Introduction: we need data redundancy, but how, exactly?
You now have your distributed system in production, congratulations!
Your cluster is starting at six machines, but it is expected to grow
quickly as it is assigned more work. The cluster’s main application
is stateful, and that’s a problem. What if you lose a local disk
drive? Or a sysadmin runs
rm -rf on the wrong directory? Or else
the entire machine cannot reboot, due to a power failure or
administrator error that destroys an entire virtual machine?
Today, your application is writing all of its critical data to the files in the local file system of each machine. Tomorrow, that data needs to be redundant. Sooner or later, your hardware will fail or an administrator will do something wrong.
How should you add the data redundancy that we know that you need? You ask for advice, and the answers you get are scattered all over the map of tech.
Store the files with an NFS NAS or perhaps SAN or iSCSI service or an AWS Elastic Block Store (EBS) volume
Store the files in non-traditional shared file service like Hadoop or Ceph
Switch from files to a relational database like replicated MySQL or PostgreSQL or Azure’s CosmosDB
Switch from files to a non-relational database like Cassandra or Amazon’s DynamoDB
None of the above
Each of those answers could make sense, depending on the application and your company and the company’s broader goals. This article explores how Wallaroo Labs chose a data redundancy technique that fits the needs of our product, Wallaroo.
What is Wallaroo?
Wallaroo is a framework designed to make it easier for developers to build and operate high-performance applications written in Python. It handles the complexity of building distributed data processing applications so all that you need to worry about is the domain logic.
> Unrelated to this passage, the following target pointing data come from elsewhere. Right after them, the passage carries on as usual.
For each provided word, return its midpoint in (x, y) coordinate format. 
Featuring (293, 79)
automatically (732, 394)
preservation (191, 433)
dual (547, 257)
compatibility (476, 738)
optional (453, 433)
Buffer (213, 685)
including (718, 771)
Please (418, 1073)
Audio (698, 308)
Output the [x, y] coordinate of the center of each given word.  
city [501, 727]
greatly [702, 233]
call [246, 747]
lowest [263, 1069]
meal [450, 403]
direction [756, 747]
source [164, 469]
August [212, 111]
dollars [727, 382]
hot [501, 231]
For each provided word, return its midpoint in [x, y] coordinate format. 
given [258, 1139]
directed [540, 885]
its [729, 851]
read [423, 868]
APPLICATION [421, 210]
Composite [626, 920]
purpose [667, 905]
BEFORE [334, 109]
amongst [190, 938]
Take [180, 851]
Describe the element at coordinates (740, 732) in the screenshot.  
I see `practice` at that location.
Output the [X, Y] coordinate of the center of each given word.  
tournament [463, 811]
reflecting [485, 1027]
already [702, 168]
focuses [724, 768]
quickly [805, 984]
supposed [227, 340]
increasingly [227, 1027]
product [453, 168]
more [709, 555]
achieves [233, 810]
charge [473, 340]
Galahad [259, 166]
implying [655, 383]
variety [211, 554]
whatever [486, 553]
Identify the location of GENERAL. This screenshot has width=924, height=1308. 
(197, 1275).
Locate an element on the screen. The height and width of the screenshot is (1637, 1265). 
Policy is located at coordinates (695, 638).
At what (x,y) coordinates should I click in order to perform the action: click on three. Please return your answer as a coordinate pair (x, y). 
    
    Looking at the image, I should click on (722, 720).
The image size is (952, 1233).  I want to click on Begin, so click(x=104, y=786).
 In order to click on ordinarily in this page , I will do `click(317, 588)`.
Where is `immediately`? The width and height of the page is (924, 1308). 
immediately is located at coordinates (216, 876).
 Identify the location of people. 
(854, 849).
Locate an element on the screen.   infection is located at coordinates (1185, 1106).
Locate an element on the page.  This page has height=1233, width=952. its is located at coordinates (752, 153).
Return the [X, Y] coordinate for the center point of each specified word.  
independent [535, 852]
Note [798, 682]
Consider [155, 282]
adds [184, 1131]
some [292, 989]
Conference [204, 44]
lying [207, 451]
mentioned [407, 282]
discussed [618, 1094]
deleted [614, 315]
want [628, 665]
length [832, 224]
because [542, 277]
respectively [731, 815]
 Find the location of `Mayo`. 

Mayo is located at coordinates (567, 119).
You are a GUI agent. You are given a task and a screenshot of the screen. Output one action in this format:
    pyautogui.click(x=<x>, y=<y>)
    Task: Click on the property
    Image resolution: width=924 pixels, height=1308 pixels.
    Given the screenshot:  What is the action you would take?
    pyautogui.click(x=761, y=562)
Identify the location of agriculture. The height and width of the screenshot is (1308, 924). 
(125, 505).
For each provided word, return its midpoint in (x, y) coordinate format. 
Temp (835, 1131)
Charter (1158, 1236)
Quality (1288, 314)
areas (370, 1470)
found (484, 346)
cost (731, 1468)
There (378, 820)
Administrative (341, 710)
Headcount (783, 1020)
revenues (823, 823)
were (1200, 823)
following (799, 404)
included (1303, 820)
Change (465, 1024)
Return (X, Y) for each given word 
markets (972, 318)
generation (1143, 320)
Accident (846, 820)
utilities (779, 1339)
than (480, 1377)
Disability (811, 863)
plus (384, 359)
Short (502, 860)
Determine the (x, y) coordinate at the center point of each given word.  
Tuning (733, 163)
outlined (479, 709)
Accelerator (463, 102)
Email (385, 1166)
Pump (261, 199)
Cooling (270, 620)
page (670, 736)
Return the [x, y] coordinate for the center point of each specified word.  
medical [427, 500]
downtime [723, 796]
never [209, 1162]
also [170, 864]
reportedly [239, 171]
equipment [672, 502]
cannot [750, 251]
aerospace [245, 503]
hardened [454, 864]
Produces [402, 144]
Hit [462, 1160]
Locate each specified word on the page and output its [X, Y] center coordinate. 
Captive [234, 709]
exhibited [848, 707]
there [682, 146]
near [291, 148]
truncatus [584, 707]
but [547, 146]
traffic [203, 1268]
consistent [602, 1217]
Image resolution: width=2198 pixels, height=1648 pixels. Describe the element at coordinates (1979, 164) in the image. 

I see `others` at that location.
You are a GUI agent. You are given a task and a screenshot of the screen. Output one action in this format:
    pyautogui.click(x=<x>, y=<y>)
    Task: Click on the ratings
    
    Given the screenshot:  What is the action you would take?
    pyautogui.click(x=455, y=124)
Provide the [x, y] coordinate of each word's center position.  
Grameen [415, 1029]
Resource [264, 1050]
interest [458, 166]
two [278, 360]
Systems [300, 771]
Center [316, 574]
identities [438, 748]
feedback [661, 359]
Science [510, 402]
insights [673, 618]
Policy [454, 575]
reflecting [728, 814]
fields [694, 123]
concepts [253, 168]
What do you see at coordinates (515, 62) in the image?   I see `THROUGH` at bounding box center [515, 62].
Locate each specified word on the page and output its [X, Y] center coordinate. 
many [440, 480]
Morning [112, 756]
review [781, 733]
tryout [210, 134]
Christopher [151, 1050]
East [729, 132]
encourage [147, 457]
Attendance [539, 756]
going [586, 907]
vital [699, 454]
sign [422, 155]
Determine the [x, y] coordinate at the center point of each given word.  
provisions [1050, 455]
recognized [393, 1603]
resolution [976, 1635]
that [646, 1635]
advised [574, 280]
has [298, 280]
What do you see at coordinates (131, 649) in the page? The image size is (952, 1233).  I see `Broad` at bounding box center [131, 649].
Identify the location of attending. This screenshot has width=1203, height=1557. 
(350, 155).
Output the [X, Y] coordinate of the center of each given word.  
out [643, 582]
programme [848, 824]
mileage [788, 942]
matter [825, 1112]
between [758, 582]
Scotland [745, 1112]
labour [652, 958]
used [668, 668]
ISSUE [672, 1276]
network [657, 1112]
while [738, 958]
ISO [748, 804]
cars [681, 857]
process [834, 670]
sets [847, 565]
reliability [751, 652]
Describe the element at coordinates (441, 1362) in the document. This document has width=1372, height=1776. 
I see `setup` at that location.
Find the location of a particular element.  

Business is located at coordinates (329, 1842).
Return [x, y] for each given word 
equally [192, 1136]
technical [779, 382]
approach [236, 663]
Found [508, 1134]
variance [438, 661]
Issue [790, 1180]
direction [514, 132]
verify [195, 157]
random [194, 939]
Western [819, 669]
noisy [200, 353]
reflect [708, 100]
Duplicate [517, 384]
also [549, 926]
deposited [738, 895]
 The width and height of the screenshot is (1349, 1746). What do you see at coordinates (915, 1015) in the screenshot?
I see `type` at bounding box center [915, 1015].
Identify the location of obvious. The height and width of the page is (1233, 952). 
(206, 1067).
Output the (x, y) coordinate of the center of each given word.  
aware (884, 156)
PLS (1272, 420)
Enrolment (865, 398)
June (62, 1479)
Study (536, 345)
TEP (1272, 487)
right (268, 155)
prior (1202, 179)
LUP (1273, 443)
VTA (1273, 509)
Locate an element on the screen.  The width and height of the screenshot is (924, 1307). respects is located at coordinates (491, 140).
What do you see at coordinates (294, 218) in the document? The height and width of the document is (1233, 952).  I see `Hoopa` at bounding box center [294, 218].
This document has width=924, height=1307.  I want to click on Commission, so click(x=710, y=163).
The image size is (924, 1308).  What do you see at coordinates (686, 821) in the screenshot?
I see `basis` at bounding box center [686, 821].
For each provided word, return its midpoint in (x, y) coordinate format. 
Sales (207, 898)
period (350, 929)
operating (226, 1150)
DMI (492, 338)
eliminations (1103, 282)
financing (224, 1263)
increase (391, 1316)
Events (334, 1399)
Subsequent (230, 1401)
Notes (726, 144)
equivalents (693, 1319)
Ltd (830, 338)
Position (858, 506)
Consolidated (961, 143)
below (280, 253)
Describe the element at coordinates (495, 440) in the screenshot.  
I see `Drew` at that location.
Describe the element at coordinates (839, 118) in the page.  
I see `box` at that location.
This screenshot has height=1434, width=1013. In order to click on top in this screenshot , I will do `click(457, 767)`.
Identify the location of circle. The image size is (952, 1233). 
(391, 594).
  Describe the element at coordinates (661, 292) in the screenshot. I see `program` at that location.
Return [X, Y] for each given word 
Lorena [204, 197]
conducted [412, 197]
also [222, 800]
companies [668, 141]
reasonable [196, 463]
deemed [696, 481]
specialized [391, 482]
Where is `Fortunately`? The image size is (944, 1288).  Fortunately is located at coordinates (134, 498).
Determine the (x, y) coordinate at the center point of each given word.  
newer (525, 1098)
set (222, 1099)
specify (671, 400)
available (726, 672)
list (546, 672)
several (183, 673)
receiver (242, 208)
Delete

Wallaroo is a streaming data processing framework. One property of “streaming data” is that the total size of the input is unknown. The last item to process may never arrive. Streaming platforms also don’t know how much data will arrive in any given timeframe. How many events will arrive in the next minute? Zero? One thousand? Ninety million? Every minute, you aren’t certain when or how much data will arrive for processing.
Options for partial failure in distributed stream processing
When a machine in a distributed stream processor fails, there are two basic options for recovery:
- Start over. That is, process all stream data again, starting from the beginning.
- Restore system state from some snapshot or backup that was made in the recent past, then resume processing.
Option 1 is what streaming systems based on Apache Spark and Kafka do: they store all the input event data, so they can resend the events after a component has rebooted.
Option 2 is what Wallaroo does. My colleague, John Mumm, recently wrote a blog article about Wallaroo’s checkpointing algorithm. That article explains Wallaroo’s recovery process when a worker can be restarted. However, that blog post doesn’t cover a different scenario: what happens if a Wallaroo worker’s data is lost?
When data is lost forever, by example
Let’s look at a concrete example: a Wallaroo cluster with six worker processes, each on a different computer (or virtual machine or container).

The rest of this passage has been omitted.